Task directions:
Pictures stay out; everything else in the listing below is to be restated word for word.
*** Materials provided Section Begins ***
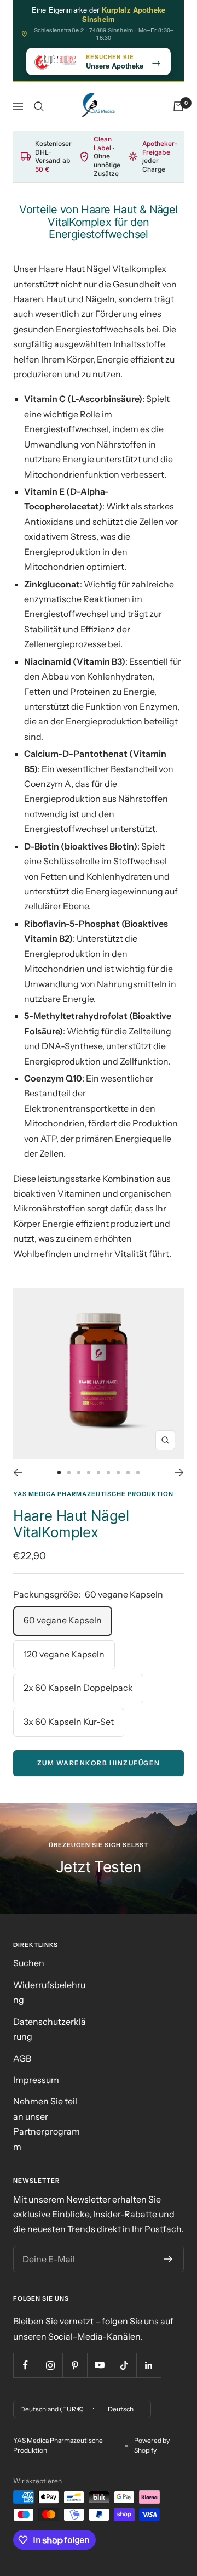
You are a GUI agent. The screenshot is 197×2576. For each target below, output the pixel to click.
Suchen (28, 1962)
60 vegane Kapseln (63, 1620)
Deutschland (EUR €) (52, 2409)
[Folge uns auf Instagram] (50, 2365)
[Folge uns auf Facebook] (25, 2365)
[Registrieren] (168, 2259)
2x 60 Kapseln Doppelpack (78, 1687)
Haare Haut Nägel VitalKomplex (71, 1524)
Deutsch (121, 2409)
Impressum (36, 2079)
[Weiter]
*** Materials provided Section Ends ***
Problem solution:
You are a GUI agent. The screenshot is 197×2576. For each target below, output the pixel to click.
Suchen (28, 1962)
60 vegane Kapseln (63, 1620)
Deutschland (EUR €) (52, 2409)
[Folge uns auf Instagram] (50, 2365)
[Folge uns auf Facebook] (25, 2365)
[Registrieren] (168, 2259)
2x 60 Kapseln Doppelpack (78, 1687)
Haare Haut Nägel VitalKomplex (71, 1524)
Deutsch (121, 2409)
Impressum (36, 2079)
[Weiter]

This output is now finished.